Выводы Майера с недоверием были восприняты в научных кругах того времени как недостаточно обоснованные. Но опыты, проведенные одновременно и независимо от Майера английским исследователем Джеймсом Прескоттом Джоулем (1818—1889), подвели под идеи Майера прочную экспериментальную основу. Джоуль показал себя искусным и вдумчивым экспериментатором. На основе хорошо поставленного эксперимента он пришел к выводу, что теплоту можно создавать с помощью механической работы, используя магнитоэлектричество (электромагнитную индукцию), и эта теплота пропорциональна квадрату силы индуцированного тока. Вращая электромагнит индукционной машины с помощью падающего груза, Джоуль определил соотношение между работой этого груза и теплотой, выделяемой в цепи. В работе «О тепловом эффекте магнитоэлектричества и механическом эффекте теплоты» (1843 г.) Джоуль в качестве среднего результата своих измерений указывал, что «количество тепла, которое в состоянии нагреть один фунт воды на один градус Фаренгейта, может быть превращено в механическую силу, которая в состоянии поднять 838 фунтов на вертикальную высоту в один фут».[137]
Результаты, полученные в экспериментах, привели Джоуля к следующему обобщенному выводу: «... Во всех случаях, когда затрачивается механическая сила, получается точное эквивалентное количество теплоты».[138] В работе 1843 г. Джоуль также утверждал, что животная теплота возникает в результате химических превращений в организме, т. е. фактически делал те же выводы, к которым несколько ранее пришел Майер.

----------------------------------------

ФОРМУЛИРОВКА ЗАДАНИЯ:
Переведите на английский язык предложение из фрагмента о Джоуле: «Джоуль показал себя искусным и вдумчивым экспериментатором». Для ответов опирайтесь только на фрагмент о Джоуле.

СОХРАНЁННЫЙ ЛИСТИНГ:
----------------------------------------

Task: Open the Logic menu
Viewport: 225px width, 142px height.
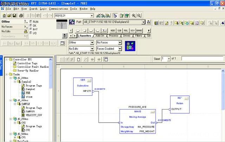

----------------------------------------

ОТВЕТ НА ЗАДАНИЕ:
Joule proved himself a skillful and thoughtful experimenter.